Hypnosis means ' to therapy'

We all hypnotise ourselves everyday but we don't always get it right, says
Laurence Sugarman , who believes it can take healthcare to a new level
Health hypnotism
psychology
You believe hypnosis has the potential to transform healthcare. How so?
Many problems we bring to our doctors have a psychophysiological component: irritable bowel syndrome, recurrent migraines, anxiety-related symptoms. And we know that people can somehow keep powerful medications from being effective. Access to mental healthcare is important here, but it’s physicians who are most often in a position to help those people self-regulate.
Clinical hypnosis is about learning how to interpret nonverbal cues and improve trust, communication and empathy. It is about educating the patient to be a better boss of their body and mind. That is improving care.

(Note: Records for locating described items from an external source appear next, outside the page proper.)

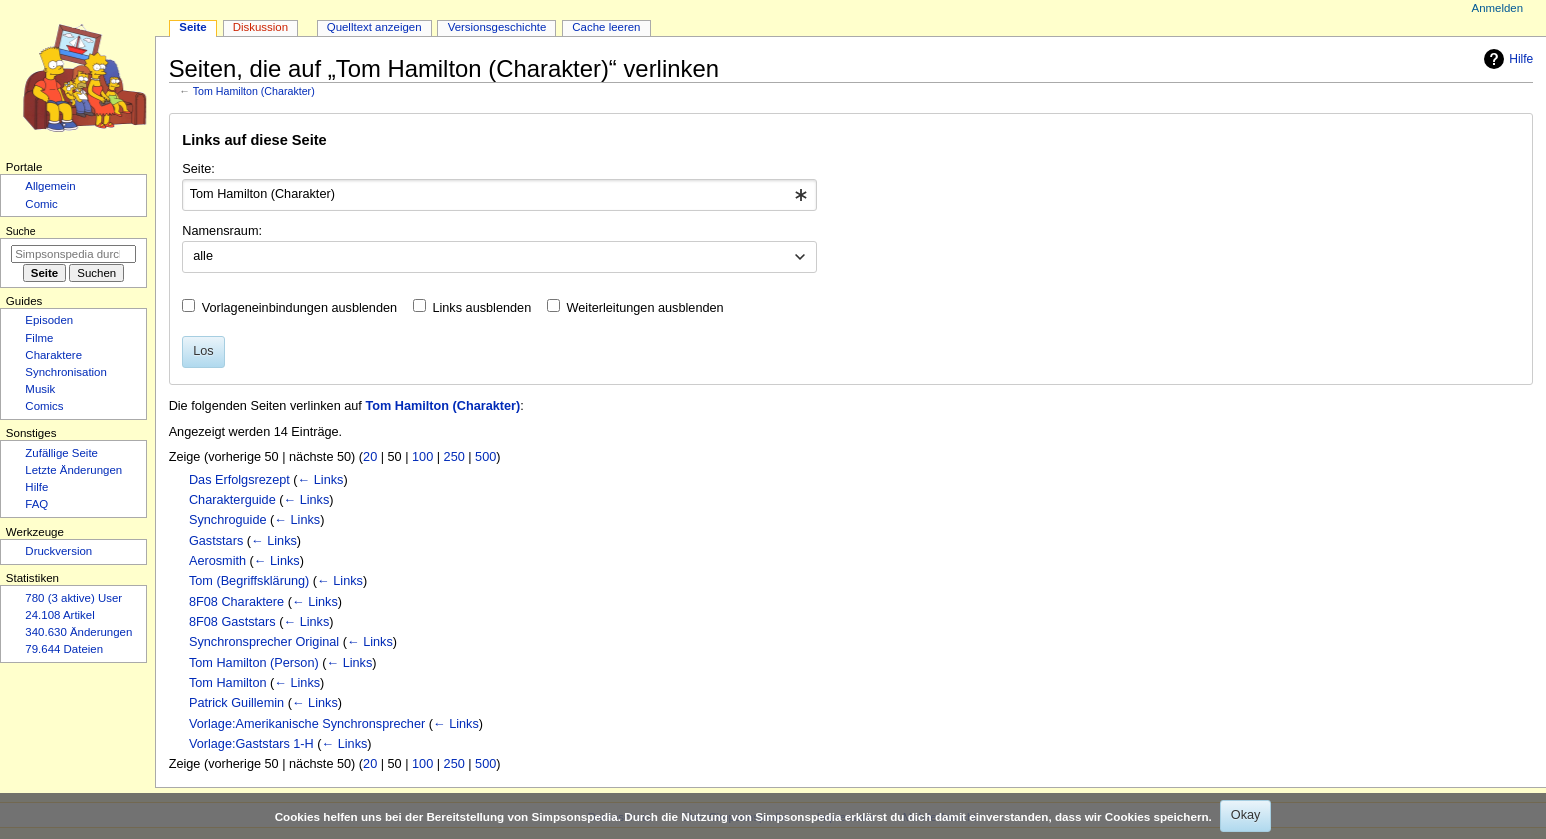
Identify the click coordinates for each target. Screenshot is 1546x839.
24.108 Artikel (59, 615)
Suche (21, 231)
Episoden (49, 320)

Then why is hypnosis not widely used?
In part, because nobody knows what it is. We first need to be able to say,
this is what hypnosis is, and this is all it is. Then we can say how we think it works.
So, tell us what hypnosis is and how you think it works.
My colleagues and I propose that hypnosis is simply a skill set for influencing people . It involves facial expression, language, body movement, tone of voice, intensity, metaphor, understanding how people interpret and represent things. It isn’t something you’re in, or that you do: hypnosis is something you use. That means it’s not a therapy; it’s a means to therapy.
In strategies like psychoanalysis or cognitive behavioural therapy (CBT), the most therapeutic influence tends to be the act of being heard. The skills that facilitate that are part and parcel of the influence of hypnosis.